Asunto: La Odisea en 2006

Fecha: Martes 10 de octubre de 2006 18:57

Gary:

En esta época de redes, la vida toma caminos insospechados y recorre mucho terreno casi sin tocar la tierra. Mi mañana transcurrió en varios continentes. Entré en contacto con decenas de personas. Abordé temas tan variados como el amor y la guerra y estuve a punto de perder mi identidad. Fue una odisea en el tiempo y el espacio, y debería ser el tema de una novela, pero no me siento aún en capacidad de escribirla. No sabría cómo situar las escenas, pues carecen de decorado. No sabría cómo describir a los personajes, pues a la mayor parte no los conozco en carne y hueso (y lo que han querido revelarme de sí mismos hay que tomárselo con reservas). Y algo peor, cuando me acuerdo de esta mañana me doy cuenta de que sucedió entre bastidores, lo cual me hace dudar de ser el protagonista de mi propia historia.

Voy a tratar de ser un poco más preciso. Algunos minutos después de despertarme le envié un texto por celular a una mujer que amo y que vive la mayor parte del tiempo en Colorado (yo estoy en Montana, a mil kilómetros de distancia, y me doy cuenta de que nuestra historia de amor se desarrolla esencialmente en lo etéreo, por cable), y esperando su respuesta leí y respondí varios e-mails (de editores neoyorquinos que jamás he visto), escuché en la radio satélite un reportaje en directo desde Bagdad (en donde creo que está uno de mis amigos en combate, aunque no sé si aún está vivo); luego marqué un número de emergencia (¿en India, quizá?) para avisar que trataron de obtener mis datos bancarios de manera fraudulenta (alguien en Brasil, me informaron), y después me fui a un café en donde tuve que gritar para que me sirvieran pues la mesera no paraba de hablar por celular. Después fui al gimnasio, vi en televisión nuevas informaciones sobre Bagdad y volví a preguntarme por qué mi novia no había devuelto mis llamadas. Una hora más tarde, en el momento en el que escribo estas líneas, no sé aún en dónde andará ella. Eso quizá se deba a que la última vez que nos vimos, ella se puso a espiar mi celular y leyó un mensaje de texto de una mujer de Portland que apenas conozco pero por el tono y la hora —las dos de la mañana— daban para pensar que era algo íntimo (¡qué mierda!).
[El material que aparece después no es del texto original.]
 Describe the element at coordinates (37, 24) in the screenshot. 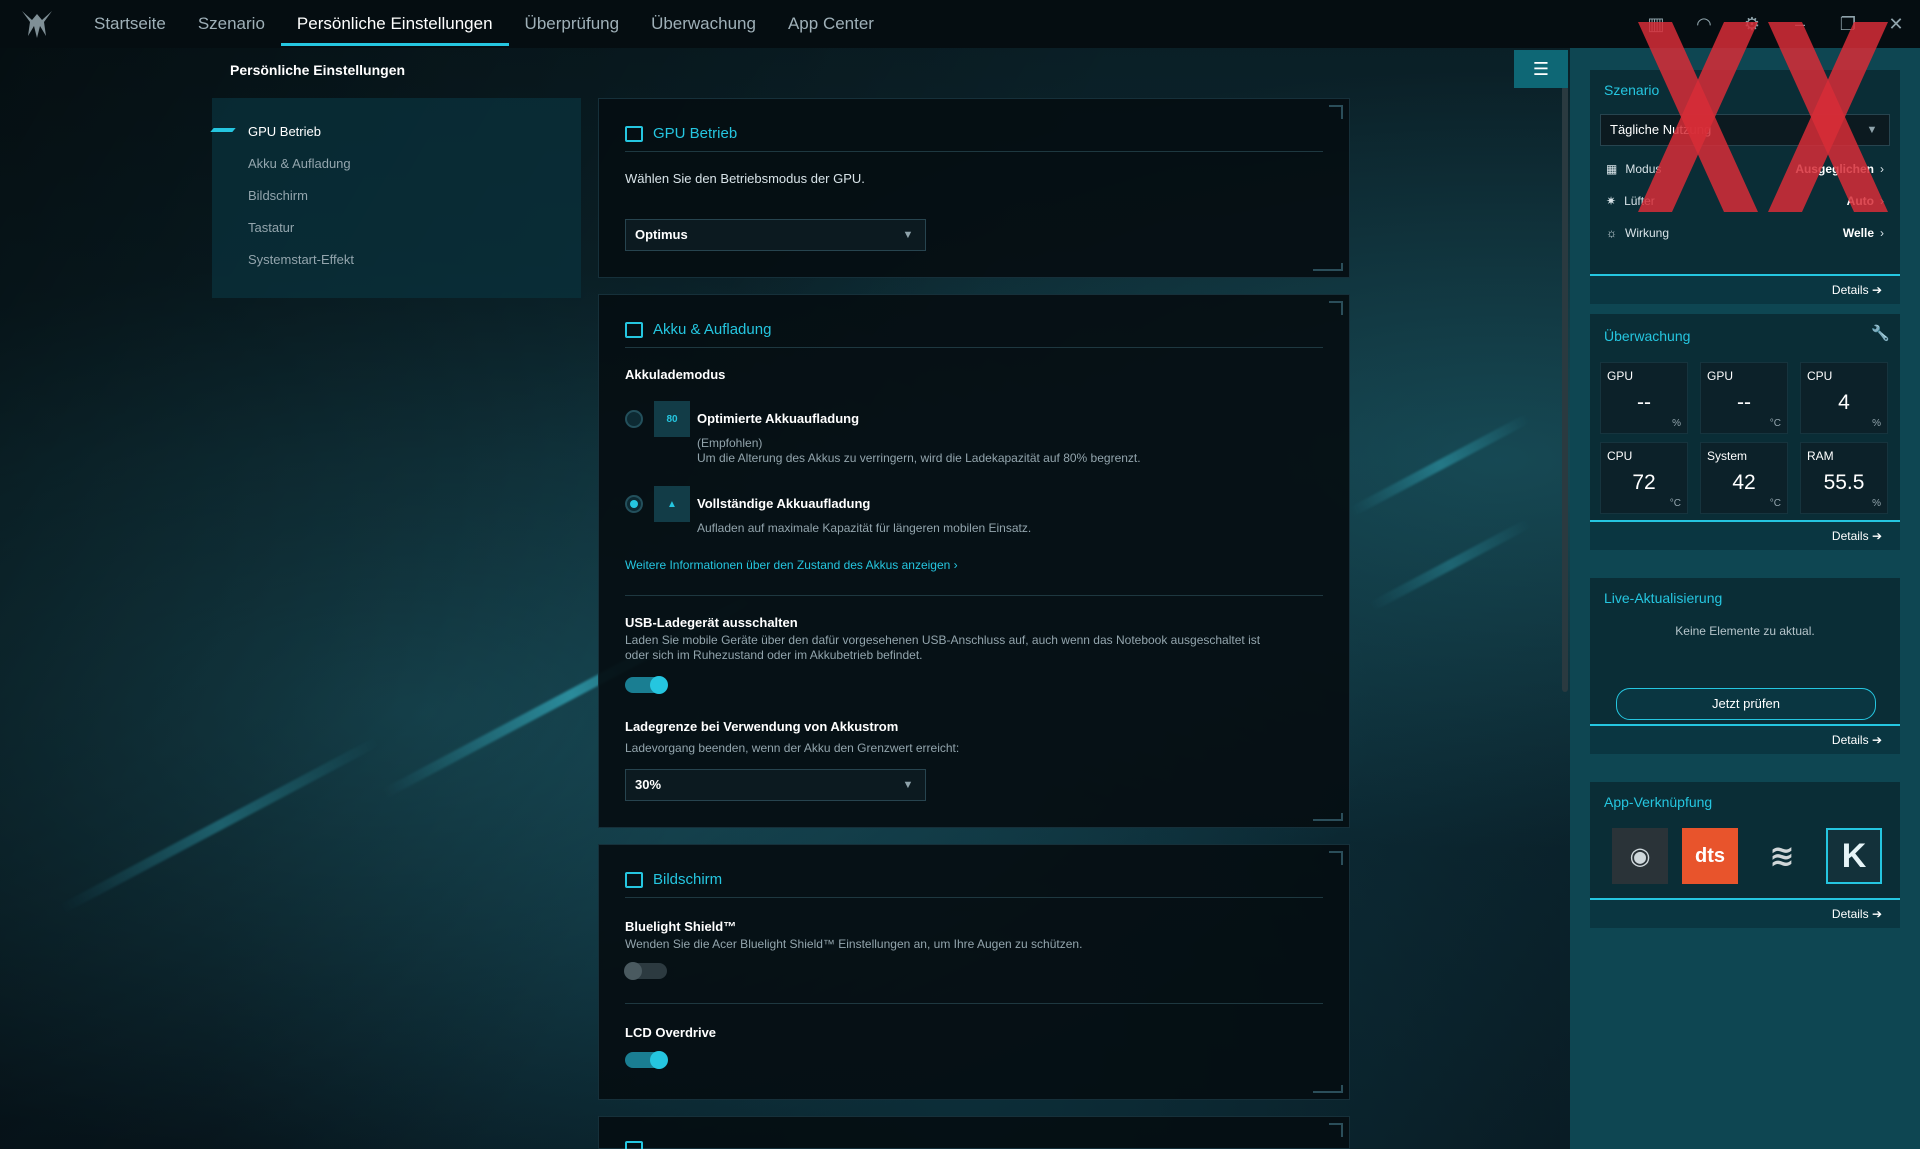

He aquí lo que veo venir: este nuevo mundo me desconcierta como novelista y como individuo. Y esta desorientación ocurre porque pienso (y leo y escribo) aún de manera lineal, pero vivo en círculos sin fin. Pasan muchas cosas todos los días, todo ocurre al mismo tiempo y, sin embargo, en un sentido, no pasa nada. Es difícil poner en escena una jornada en la que solo se han interpretado signos electrónicos.

Nuestro problema es que la vida ya no se parece a una historia. Las cosas se cruzan pero no progresan. La gente se comunica sin tener contacto. Los decorados se desplazan sin cambiar.

¿Puede la literatura representar el mundo? ¿Puede expresar lo que quiere decir habitar en él? Las películas de cine han renunciado a hacerlo. Lo mejor que pueden hacer es mostrar a gente yendo y viniendo mientras hablan por teléfono o mostrar a alguien tecleando y luego aquello que aparece en la pantalla. Los novelistas, que tienen acceso a lo invisible, deberían estar preparados para hacerlo mejor. ¿Pero cómo? Me pregunto si la solución no está en los orígenes del género. Pienso en las novelas epistolares como Clarise Harlowe (1748), de Samuel Richardson. Esa fue una manera de ser revolucionario en una época en que la novela descubrió que nos comunicábamos en ráfagas estilizadas con el sesgo de técnicas particulares. Eso es más verdad hoy que nunca. Los mails, las llamadas, los sitios web y los videos, en el fondo no son más que cartas, y han superado por mucho a las viejas conversaciones. Son, desafortunadamente, LA conversación.

Por supuesto, una manera de enfrentarse a la era de internet es quitarle todo aquello en lo que está sostenida, como lo hizo Cormac McCarthy en la posapocalíptica La carretera (Mondadori): destruir todas las antenas, los cables de fibra óptica, los routers wi-fi y las pantallas de cristal líquido, y desnudar la tierra de todo para no dejar sino lotes polvorientos recorridos por lacónicos nietzchieanos con los pies desnudos y a la búsqueda de un litro de agua potable. El problema es que eso solo se puede hacer una vez.

Walter

  

De: Gary Shteyngart

A: Walter Kirn

Asunto: Bienvenido a la era de la novela MySpace

Fecha: Miércoles 11 de octubre de 2006 12:26

Querido Walter:

En este nuevo mundo fragmentado, desestabilizado, en levitación, no es sorprendente que tú y yo no sepamos muy bien cuál es nuestro lugar como escritores.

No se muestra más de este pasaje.